11
Vigílame siempre, Dogaresa, ayúdame. Tú que me ves ahora en todas partes y que me conoces: no me dejes caer en tentación. ¿En dónde te refugiaste, pajarito? ¿Qué fue de tus grandes alas blancas y tu cola delicada en el fuego redentor de Monteyacu? Monteyacu, agua de punta. Agua de arriba. Agua celeste. Tengo todavía la impresión de que la lluvia no ha cesado. O que yo no he descrito con precisión los inútiles sentimientos que ella me provocó.
Fue Pancho a demostrarme, al octavo día, que la lluvia había cesado. Pero ¿de qué me sirven los argumentos de Pancho si yo mismo no estoy convencido de ello? ¿Si a cada momento, cada día que amanece, siento la necesidad de atraer otra vez esa agua iracunda sobre la tierra? ¿Y si nada me prueba que el diluvio precipitado durante esos ocho días no fue obra mía? Al noveno día, con el rayar del alba, huí de la hacienda como un criminal. Pero estoy seguro de que tras de mi huida las nubes volvieron a cubrir el cielo. Mi recuerdo del lugar es el de una comarca azotada por las iras del cielo y condenada a la desaparición.
Monteyacu: agua de monte. Mal paraíso. Mientras yo no encuentre una razón suficiente para detener la lluvia; mientras yo no logre describir nítidamente el primer rayo de sol entre sus frondas, estas páginas estarán llenas de esas aguas mortales en las que un día habrías de ahogar tu propio cuerpo.
Por ello, vigílame siempre, no me dejes solo ahora.

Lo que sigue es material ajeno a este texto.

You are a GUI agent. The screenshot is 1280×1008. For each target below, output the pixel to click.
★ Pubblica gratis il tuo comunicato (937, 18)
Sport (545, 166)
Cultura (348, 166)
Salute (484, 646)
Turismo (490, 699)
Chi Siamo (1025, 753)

El sol está bajando y hace frío.
El mar lanza medusas, fragmentos de recuerdos. Restos confusos de otras vidas nuestras. Visiones lejanas y salobres, cantos de pájaros esmaltados, espejismos en la arena.

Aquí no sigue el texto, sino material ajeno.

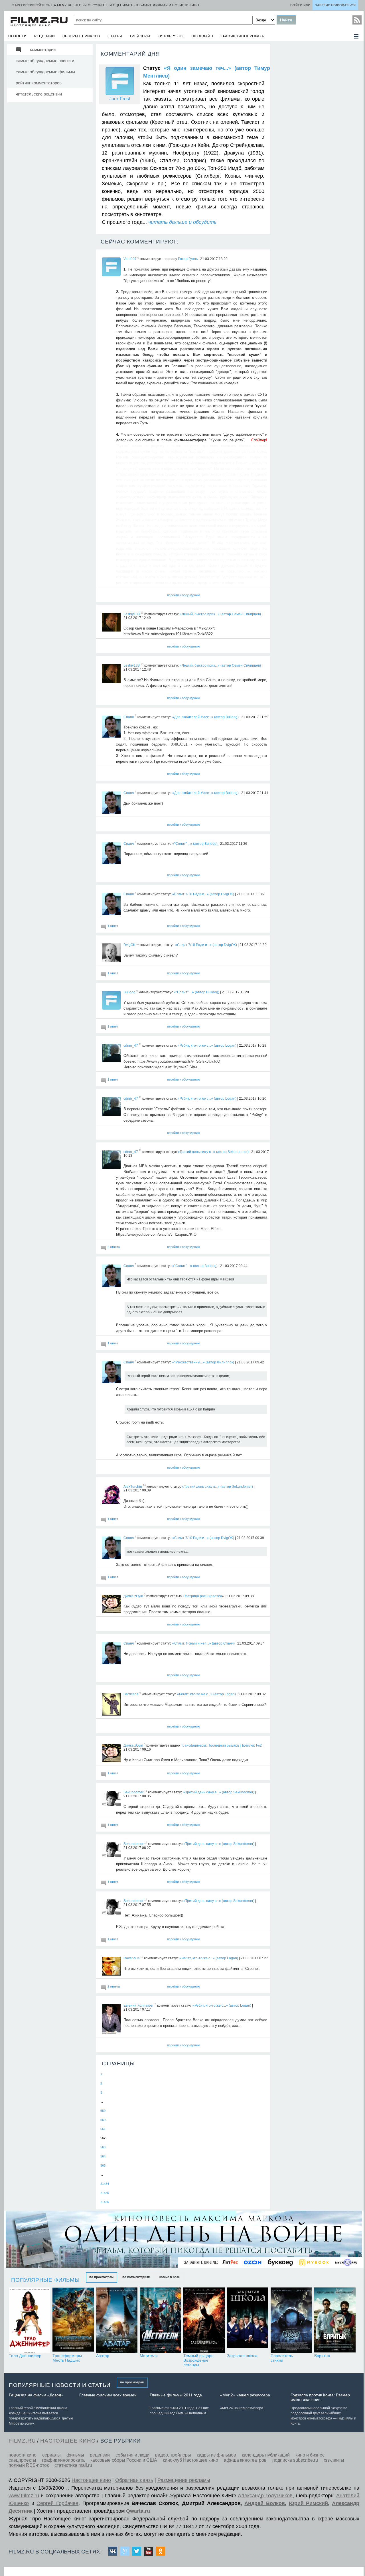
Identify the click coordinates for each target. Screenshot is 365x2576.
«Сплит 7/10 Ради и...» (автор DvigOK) (203, 894)
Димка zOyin (133, 1596)
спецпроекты (22, 2460)
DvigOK (129, 945)
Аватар (102, 2355)
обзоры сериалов (81, 36)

—Regresemos ya —le dije—, antes de que se den cuenta.
Mayana me miró implorante.
—A Pancho no le importa que duerma en el río. ¡Hace tanto calor en la cabaña! —me respondió.
¡Incomprensible, estúpido fulgor, asesinato deslumbrante! Vampiros infames atraviesan el cielo. Olas escarlata avanzan en la arena. Una corriente fría me devuelve instantes, cosas, acontecimientos, rostros sepultados. Hace 2000 años, Tullia Mayana, hija de Cicerón, niña momificada en los Andes, descubierta en la Via Appia, niña momificada en la Via Appia, descubierta en los Andes, dormía intacta bajo tierra. Una lámpara de llama azul la iluminaba a través de los siglos. ¿Quién abrió su sepultura? ¿Por qué los siglos le llovieron de pronto en un rincón de Monteyacu?
Una brisa fresca mecía la copa de una palmera, y por encima de ella, las constelaciones marchaban más rápidas que el pensamiento, sin que yo pudiera apreciar en ellas sino una plenitud y una paz que me saturaban sin esfuerzo, que se transmutaban en 365 días, 12 meses, 24 horas y 60 minutos y otros tantos segundos y fracciones de inmovilidad y de esplendor. «Tienes suerte en amor, sobrinito», dijo mi tío. Yo enrojecí desde los cabellos hasta la punta de los pies.
—Me debes veinte soles —agregó.
Yo distribuí nuevamente las cartas sin decir nada. As de espadas. As de bastos. Trío de reinas. Tenía una mano asegurada, finalmente. Mi tío me demolió con un póker de reyes y volvió a reírse con insolencia. Yo traté de levantarme de la mesa.
—Juguemos otra partida —ordenó él. Pareja de reinas, esta vez. ¿Giulia y Mayana? Pareja de reyes. ¿Mi tío Miguel y Giuliano? Mano excelente. Pero él tenía todos los ases. Él ganaría siempre. Sus artimañas eran ya más viejas que la Tierra. Él me miraba fijamente, como el zorro a la gallina degollada. El café maldito seguiría lloviendo sobre mi cabeza. ¿Qué cosa era yo en sus manos, Dogaresa? Sólo tú podrás decírmelo un día. Hacia el final de los tiempos, Sibila de ojos verdes: anunciarás mi pasado.
Todo tiene remedio, Pajarito. Pero, no me dejes solo ahora. El sol está bajando y hace frío. Vámonos. Tú acababas de salir de la cabina. Tenías los cabellos sujetos en un moño alto y mojado. El rostro increíblemente envejecido, como si entre tu entrada y tu salida de la cabina hubieran pasado veinte años. Me vestí rápidamente y salimos.